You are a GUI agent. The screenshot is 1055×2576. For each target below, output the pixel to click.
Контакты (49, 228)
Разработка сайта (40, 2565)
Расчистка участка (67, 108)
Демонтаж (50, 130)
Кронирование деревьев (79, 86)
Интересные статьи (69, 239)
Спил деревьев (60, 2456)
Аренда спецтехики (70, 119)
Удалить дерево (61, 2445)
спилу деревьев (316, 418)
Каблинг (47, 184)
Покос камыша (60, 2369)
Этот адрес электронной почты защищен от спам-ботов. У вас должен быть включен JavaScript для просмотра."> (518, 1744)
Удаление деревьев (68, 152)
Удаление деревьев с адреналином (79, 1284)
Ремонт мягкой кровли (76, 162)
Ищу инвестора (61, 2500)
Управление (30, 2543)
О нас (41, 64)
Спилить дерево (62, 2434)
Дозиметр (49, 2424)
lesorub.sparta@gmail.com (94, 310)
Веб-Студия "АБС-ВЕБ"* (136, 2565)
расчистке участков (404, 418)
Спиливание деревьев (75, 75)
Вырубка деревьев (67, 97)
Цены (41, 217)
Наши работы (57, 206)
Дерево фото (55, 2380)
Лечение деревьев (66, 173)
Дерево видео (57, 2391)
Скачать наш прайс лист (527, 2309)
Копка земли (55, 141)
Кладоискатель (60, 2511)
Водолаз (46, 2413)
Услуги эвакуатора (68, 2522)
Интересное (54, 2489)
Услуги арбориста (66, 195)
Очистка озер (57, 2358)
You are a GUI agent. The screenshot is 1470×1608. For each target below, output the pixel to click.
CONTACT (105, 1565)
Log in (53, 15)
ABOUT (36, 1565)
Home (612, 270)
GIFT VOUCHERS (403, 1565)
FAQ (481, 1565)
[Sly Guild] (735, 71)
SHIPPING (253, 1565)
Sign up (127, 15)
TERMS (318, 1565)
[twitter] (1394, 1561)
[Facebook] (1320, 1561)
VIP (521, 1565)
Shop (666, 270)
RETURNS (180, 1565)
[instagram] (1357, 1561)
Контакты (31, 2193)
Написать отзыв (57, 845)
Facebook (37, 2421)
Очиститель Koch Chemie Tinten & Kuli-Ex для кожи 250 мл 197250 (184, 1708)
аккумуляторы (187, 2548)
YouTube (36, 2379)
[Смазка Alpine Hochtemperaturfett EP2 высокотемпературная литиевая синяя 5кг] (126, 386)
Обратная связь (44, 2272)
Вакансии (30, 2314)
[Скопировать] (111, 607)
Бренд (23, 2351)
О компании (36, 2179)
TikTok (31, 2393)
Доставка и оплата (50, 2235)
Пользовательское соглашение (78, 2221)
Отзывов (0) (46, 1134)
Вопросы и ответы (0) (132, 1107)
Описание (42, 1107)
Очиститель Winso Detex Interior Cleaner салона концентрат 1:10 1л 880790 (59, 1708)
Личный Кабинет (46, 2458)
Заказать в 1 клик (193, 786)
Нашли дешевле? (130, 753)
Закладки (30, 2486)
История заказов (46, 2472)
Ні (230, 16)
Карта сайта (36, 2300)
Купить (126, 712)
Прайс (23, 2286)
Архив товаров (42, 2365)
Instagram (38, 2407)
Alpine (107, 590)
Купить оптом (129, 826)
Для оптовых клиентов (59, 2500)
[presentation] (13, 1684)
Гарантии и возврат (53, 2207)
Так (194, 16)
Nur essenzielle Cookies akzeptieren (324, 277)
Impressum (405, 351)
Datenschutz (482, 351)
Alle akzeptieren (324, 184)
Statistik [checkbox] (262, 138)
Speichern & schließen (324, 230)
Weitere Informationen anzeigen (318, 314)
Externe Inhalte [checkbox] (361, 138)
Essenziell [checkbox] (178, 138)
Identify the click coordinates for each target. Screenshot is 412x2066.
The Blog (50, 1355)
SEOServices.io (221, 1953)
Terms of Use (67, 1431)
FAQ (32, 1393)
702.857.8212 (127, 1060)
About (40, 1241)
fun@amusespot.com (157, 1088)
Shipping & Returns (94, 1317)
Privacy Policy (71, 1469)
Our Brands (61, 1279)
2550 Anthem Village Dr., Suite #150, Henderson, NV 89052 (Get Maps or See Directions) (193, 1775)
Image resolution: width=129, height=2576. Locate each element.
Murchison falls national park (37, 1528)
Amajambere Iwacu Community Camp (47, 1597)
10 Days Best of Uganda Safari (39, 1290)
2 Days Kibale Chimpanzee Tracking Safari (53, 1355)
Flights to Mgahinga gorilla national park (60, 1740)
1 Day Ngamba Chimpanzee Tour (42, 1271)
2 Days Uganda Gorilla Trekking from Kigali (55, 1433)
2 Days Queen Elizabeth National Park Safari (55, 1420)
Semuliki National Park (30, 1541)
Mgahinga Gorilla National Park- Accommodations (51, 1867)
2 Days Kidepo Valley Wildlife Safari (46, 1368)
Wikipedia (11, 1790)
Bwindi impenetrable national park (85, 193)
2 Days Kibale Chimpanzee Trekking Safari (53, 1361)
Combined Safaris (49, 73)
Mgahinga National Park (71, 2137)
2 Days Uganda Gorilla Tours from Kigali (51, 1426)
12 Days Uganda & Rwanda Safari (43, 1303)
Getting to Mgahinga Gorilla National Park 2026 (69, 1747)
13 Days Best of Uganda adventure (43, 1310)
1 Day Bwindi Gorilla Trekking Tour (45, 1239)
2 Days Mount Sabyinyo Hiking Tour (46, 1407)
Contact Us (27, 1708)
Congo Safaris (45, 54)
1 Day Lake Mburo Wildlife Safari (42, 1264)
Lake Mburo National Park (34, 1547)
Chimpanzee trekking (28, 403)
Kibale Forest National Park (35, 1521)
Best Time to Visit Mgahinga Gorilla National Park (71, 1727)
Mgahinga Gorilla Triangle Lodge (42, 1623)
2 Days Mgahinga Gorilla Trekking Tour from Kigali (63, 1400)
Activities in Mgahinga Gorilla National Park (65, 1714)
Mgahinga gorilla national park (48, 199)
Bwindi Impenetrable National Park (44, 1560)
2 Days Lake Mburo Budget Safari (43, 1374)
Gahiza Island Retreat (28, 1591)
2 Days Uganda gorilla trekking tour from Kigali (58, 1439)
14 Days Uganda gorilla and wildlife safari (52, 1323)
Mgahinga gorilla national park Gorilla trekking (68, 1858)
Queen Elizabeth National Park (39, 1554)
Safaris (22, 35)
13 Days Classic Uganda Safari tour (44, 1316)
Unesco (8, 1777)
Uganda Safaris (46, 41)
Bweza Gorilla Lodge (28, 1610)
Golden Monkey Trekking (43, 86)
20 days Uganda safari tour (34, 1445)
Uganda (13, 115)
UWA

────────────────────────────────────────

What is required →
Restate every entry exactly. Leave nothing out.

Answer below →
You are a GUI agent. The screenshot is 1055×2576. For each target below, output the pixel to click.
Контакты (49, 228)
Разработка сайта (40, 2565)
Расчистка участка (67, 108)
Демонтаж (50, 130)
Кронирование деревьев (79, 86)
Интересные статьи (69, 239)
Спил деревьев (60, 2456)
Аренда спецтехики (70, 119)
Удалить дерево (61, 2445)
спилу деревьев (316, 418)
Каблинг (47, 184)
Покос камыша (60, 2369)
Этот адрес электронной почты защищен от спам-ботов. У вас должен быть включен JavaScript для просмотра."> (518, 1744)
Удаление деревьев (68, 152)
Удаление деревьев с адреналином (79, 1284)
Ремонт мягкой кровли (76, 162)
Ищу инвестора (61, 2500)
Управление (30, 2543)
О нас (41, 64)
Спилить дерево (62, 2434)
Дозиметр (49, 2424)
lesorub.sparta@gmail.com (94, 310)
Веб-Студия "АБС-ВЕБ"* (136, 2565)
расчистке участков (404, 418)
Спиливание деревьев (75, 75)
Вырубка деревьев (67, 97)
Цены (41, 217)
Наши работы (57, 206)
Дерево фото (55, 2380)
Лечение деревьев (66, 173)
Дерево видео (57, 2391)
Скачать наш прайс лист (527, 2309)
Копка земли (55, 141)
Кладоискатель (60, 2511)
Водолаз (46, 2413)
Услуги эвакуатора (68, 2522)
Интересное (54, 2489)
Услуги арбориста (66, 195)
Очистка озер (57, 2358)
You are a GUI agent. The screenshot is 1470×1608. For each target below, output the pixel to click.
CONTACT (105, 1565)
Log in (53, 15)
ABOUT (36, 1565)
Home (612, 270)
GIFT VOUCHERS (403, 1565)
FAQ (481, 1565)
[Sly Guild] (735, 71)
SHIPPING (253, 1565)
Sign up (127, 15)
TERMS (318, 1565)
[twitter] (1394, 1561)
[Facebook] (1320, 1561)
VIP (521, 1565)
Shop (666, 270)
RETURNS (180, 1565)
[instagram] (1357, 1561)
Контакты (31, 2193)
Написать отзыв (57, 845)
Facebook (37, 2421)
Очиститель Koch Chemie Tinten & Kuli-Ex для кожи 250 мл 197250 (184, 1708)
аккумуляторы (187, 2548)
YouTube (36, 2379)
[Смазка Alpine Hochtemperaturfett EP2 высокотемпературная литиевая синяя 5кг] (126, 386)
Обратная связь (44, 2272)
Вакансии (30, 2314)
[Скопировать] (111, 607)
Бренд (23, 2351)
О компании (36, 2179)
TikTok (31, 2393)
Доставка и оплата (50, 2235)
Пользовательское соглашение (78, 2221)
Отзывов (0) (46, 1134)
Вопросы и ответы (0) (132, 1107)
Описание (42, 1107)
Очиститель Winso Detex Interior Cleaner салона концентрат 1:10 1л 880790 (59, 1708)
Личный Кабинет (46, 2458)
Заказать в 1 клик (193, 786)
Нашли дешевле? (130, 753)
Закладки (30, 2486)
История заказов (46, 2472)
Ні (230, 16)
Карта сайта (36, 2300)
Купить (126, 712)
Прайс (23, 2286)
Архив товаров (42, 2365)
Instagram (38, 2407)
Alpine (107, 590)
Купить оптом (129, 826)
Для оптовых клиентов (59, 2500)
[presentation] (13, 1684)
Гарантии и возврат (53, 2207)
Так (194, 16)
Nur essenzielle Cookies akzeptieren (324, 277)
Impressum (405, 351)
Datenschutz (482, 351)
Alle akzeptieren (324, 184)
Statistik [checkbox] (262, 138)
Speichern & schließen (324, 230)
Weitere Informationen anzeigen (318, 314)
Externe Inhalte [checkbox] (361, 138)
Essenziell [checkbox] (178, 138)
Identify the click coordinates for each target. Screenshot is 412x2066.
The Blog (50, 1355)
SEOServices.io (221, 1953)
Terms of Use (67, 1431)
FAQ (32, 1393)
702.857.8212 (127, 1060)
About (40, 1241)
fun@amusespot.com (157, 1088)
Shipping & Returns (94, 1317)
Privacy Policy (71, 1469)
Our Brands (61, 1279)
2550 Anthem Village Dr., Suite #150, Henderson, NV 89052 (Get Maps or See Directions) (193, 1775)
Image resolution: width=129, height=2576. Locate each element.
Murchison falls national park (37, 1528)
Amajambere Iwacu Community Camp (47, 1597)
10 Days Best of Uganda Safari (39, 1290)
2 Days Kibale Chimpanzee Tracking Safari (53, 1355)
Flights to Mgahinga gorilla national park (60, 1740)
1 Day Ngamba Chimpanzee Tour (42, 1271)
2 Days Uganda Gorilla Trekking from Kigali (55, 1433)
2 Days Queen Elizabeth National Park Safari (55, 1420)
Semuliki National Park (30, 1541)
Mgahinga Gorilla National Park- Accommodations (51, 1867)
2 Days Kidepo Valley Wildlife Safari (46, 1368)
Wikipedia (11, 1790)
Bwindi impenetrable national park (85, 193)
2 Days Kibale Chimpanzee Trekking Safari (53, 1361)
Combined Safaris (49, 73)
Mgahinga National Park (71, 2137)
2 Days Uganda Gorilla Tours from Kigali (51, 1426)
12 Days Uganda & Rwanda Safari (43, 1303)
Getting to Mgahinga Gorilla National Park 2026 (69, 1747)
13 Days Best of Uganda adventure (43, 1310)
1 Day Bwindi Gorilla Trekking Tour (45, 1239)
2 Days Mount Sabyinyo Hiking Tour (46, 1407)
Contact Us (27, 1708)
Congo Safaris (45, 54)
1 Day Lake Mburo Wildlife Safari (42, 1264)
Lake Mburo National Park (34, 1547)
Chimpanzee trekking (28, 403)
Kibale Forest National Park (35, 1521)
Best Time to Visit Mgahinga Gorilla National Park (71, 1727)
Mgahinga Gorilla Triangle Lodge (42, 1623)
2 Days Mgahinga Gorilla Trekking Tour from Kigali (63, 1400)
Activities in Mgahinga Gorilla National Park (65, 1714)
Mgahinga gorilla national park (48, 199)
Bwindi Impenetrable National Park (44, 1560)
2 Days Lake Mburo Budget Safari (43, 1374)
Gahiza Island Retreat (28, 1591)
2 Days Uganda gorilla trekking tour from Kigali (58, 1439)
14 Days Uganda gorilla and wildlife safari (52, 1323)
Mgahinga gorilla national park Gorilla trekking (68, 1858)
Queen Elizabeth National Park (39, 1554)
Safaris (22, 35)
13 Days Classic Uganda Safari tour (44, 1316)
Unesco (8, 1777)
Uganda Safaris (46, 41)
Bweza Gorilla Lodge (28, 1610)
Golden Monkey Trekking (43, 86)
20 days Uganda safari tour (34, 1445)
Uganda (13, 115)
UWA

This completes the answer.